[quote]Dr. Peter Pronovost sought to reduce the incidence of hospital-borne infections by promoting a simple checklist of ICU procedures governing physician hand-washing and other sterilization procedures.
Hospitals implementing Pronovost’s checklist had enjoyed almost instantaneous success, reducing hospital-infection rates by two-thirds within the first three months of its adoption. But many physicians rejected the checklist as an unnecessary and belittling bureaucratic intrusion, and many hospital executives were reluctant to push it on them.

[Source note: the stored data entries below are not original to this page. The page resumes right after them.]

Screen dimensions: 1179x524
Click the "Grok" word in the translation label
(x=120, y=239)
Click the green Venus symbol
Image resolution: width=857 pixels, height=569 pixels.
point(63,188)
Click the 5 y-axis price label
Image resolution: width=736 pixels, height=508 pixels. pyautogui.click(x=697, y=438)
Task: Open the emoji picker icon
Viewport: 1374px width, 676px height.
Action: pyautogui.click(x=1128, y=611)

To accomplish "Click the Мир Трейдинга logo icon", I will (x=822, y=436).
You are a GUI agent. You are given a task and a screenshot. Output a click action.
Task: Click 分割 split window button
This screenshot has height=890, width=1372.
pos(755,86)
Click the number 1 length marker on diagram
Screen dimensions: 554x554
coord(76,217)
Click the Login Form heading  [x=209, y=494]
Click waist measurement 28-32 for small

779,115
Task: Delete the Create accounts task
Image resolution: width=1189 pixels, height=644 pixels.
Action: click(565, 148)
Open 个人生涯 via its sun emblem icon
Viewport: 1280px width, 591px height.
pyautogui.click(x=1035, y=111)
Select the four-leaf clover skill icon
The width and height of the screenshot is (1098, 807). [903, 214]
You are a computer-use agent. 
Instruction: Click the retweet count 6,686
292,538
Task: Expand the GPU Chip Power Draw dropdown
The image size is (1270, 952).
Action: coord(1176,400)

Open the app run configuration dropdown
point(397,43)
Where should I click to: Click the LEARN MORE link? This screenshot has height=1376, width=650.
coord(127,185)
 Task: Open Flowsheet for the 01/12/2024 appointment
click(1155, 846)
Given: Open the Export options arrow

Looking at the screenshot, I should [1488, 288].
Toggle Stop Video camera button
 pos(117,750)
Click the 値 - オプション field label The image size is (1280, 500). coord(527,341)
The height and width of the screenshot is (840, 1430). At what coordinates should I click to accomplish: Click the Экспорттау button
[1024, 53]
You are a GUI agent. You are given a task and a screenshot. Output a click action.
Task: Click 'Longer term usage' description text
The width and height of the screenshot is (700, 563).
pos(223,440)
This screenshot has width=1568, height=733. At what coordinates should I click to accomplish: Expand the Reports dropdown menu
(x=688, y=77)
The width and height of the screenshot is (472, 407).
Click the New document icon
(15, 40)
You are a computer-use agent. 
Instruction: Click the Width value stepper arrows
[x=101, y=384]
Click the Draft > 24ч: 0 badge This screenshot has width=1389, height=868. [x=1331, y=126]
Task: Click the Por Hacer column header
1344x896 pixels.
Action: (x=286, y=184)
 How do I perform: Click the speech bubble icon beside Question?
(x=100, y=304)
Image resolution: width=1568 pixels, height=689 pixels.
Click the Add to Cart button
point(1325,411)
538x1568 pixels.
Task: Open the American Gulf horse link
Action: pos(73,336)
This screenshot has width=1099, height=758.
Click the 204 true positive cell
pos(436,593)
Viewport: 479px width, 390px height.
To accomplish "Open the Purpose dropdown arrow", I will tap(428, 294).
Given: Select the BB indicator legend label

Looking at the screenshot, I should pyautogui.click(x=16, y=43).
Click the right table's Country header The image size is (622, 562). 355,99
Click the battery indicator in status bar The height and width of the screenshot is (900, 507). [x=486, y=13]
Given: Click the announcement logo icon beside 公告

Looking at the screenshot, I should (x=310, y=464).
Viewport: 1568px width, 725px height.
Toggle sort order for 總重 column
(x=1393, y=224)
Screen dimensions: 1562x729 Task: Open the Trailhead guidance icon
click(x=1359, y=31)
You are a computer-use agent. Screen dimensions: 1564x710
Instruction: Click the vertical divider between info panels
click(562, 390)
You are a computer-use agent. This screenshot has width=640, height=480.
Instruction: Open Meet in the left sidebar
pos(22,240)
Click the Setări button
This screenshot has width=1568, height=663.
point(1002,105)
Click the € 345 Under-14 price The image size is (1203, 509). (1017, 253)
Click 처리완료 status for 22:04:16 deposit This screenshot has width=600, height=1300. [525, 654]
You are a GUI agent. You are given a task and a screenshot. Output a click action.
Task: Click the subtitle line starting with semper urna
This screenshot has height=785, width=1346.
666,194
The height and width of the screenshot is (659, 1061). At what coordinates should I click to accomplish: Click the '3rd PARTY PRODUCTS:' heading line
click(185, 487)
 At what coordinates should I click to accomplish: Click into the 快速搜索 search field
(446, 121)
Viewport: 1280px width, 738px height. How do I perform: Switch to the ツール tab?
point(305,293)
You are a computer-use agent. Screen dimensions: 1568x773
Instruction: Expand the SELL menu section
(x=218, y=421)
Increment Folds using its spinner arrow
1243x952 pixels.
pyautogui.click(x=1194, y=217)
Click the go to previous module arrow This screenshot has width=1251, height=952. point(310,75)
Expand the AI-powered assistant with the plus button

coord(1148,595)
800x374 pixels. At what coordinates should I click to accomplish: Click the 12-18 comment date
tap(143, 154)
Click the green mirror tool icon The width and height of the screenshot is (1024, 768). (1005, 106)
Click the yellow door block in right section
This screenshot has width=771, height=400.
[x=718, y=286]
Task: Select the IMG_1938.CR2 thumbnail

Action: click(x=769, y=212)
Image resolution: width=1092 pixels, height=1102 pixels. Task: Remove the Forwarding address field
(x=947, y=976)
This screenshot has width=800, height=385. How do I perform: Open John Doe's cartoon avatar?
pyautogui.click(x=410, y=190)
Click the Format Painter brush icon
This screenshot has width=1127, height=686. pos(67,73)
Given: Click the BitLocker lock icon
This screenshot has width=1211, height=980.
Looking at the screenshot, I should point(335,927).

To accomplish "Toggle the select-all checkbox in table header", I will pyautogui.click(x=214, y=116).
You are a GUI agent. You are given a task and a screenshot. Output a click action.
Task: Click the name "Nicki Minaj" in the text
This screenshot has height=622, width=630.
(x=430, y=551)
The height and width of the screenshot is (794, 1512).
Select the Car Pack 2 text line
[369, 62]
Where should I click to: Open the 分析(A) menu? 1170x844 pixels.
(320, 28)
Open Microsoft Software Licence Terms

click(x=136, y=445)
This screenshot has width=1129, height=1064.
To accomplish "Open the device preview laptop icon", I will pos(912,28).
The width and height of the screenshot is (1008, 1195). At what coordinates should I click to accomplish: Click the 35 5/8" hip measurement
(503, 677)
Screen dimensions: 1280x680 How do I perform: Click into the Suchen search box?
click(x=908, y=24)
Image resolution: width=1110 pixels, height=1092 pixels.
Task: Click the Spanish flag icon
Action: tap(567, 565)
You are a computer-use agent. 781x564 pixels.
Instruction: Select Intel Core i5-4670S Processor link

When David Goldhill learned of this very shortly after his own father died from just such an infection he began to investigate the real problems in our health care system. As a grieving son, he wished for a culprit only to find that there really is no bad guy, no incompetent doctors, greedy insurance or drug companies, or any other scapegoat. The problem his research exposed was a system of perverse incentives and unrealistic expectations (like expecting that hundreds of thousands of deaths per year from hospital infections is acceptable or unavoidable and expecting someone else to pick up most of the cost of our care). Like Goldhill, anyone wishing to tackle the issue of health care must wash their hands of pre-programmed political prescriptions and rampant half-truths being promoted by people on all sides of the debate.
I have long been a vocal proponent of the value of Health Savings Accounts (HSAs) but after reading Goldhills lengthy analysis I realized as never before that while HSAs are probably the best tool that we currently have to stem the tide of our growing health care problem they are woefully insufficient to actually fix any of the root causes of our troubled system.
All of the actors in health care—from doctors to insurers to pharmaceutical companies—work in a heavily regulated, massively subsidized industry full of structural distortions. They all want to serve patients well. But they also all behave rationally in response to the economic incentives those distortions create. Accidentally, but relentlessly, America has built a health-care system with incentives that inexorably generate terrible and perverse results. Incentives that emphasize health care over any other aspect of health and well-being. That emphasize treatment over prevention. That disguise true costs. That favor complexity, and discourage transparent competition based on price or quality. That result in a generational pyramid scheme rather than sustainable financing. And that—most important—remove consumers from our irreplaceable role as the ultimate ensurer of value.
I would suggest that a full reading of Goldhill’s conclusions is a necessary first step for anyone on any side of the issue before they have any business adding anything to the debate. Whether they then agree or disagree with his conclusion anything they say must either refute some or all of his claims or else they must demonstrate how their ideas address the issues he outlines.
One especially important conclusion by the self-described Democrat that must be addressed in the current debate is this:
A wasteful insurance system; distorted incentives; a bias toward treatment; moral hazard; hidden costs and a lack of transparency; curbed competition; service to the wrong customer. These are the problems at the foundation of our health-care system, resulting in a slow rot and requiring more and more money just to keep the system from collapsing.
How would the health-care reform that’s now taking shape solve these core problems? The Obama administration and Congress are still working out the details, but it looks like this generation of “comprehensive” reform will not address the underlying issues, any more than previous efforts did. Instead it will put yet more patches on the walls of an edifice that is fundamentally unsound—and then build that edifice higher.
Goldhill himself makes recommendations that should be familiar to people who have read my writing before (although I do not agree with him on everything he would like to see done):
- Replace our current web of employer- and government-based insurance with a program of catastrophic insurance.
- Noncatastrophic care should eventually be funded out of HSAs.
- Americans should be able to borrow against their future contributions to their HSA to cover major health needs.
- For lower-income Americans who can’t fund all of their catastrophic premiums or minimum HSA contributions, the government should fill the gap—in some cases, providing all the funding.
To those who argue that this is an impossible prescription to accept he offers two responses – first, it will take a long time to phase in such a system (we’d better get used to that no matter what course we wish to pursue), and second, he draws on his experience as a businessman to show how much we are paying right now – between ourselves and our employers it turns out that we are paying over $30,000 per year per family in premiums, co-pays, and health related taxes – that should cover a decent catastrophic insurance premium and a hefty deductible right out of the gate.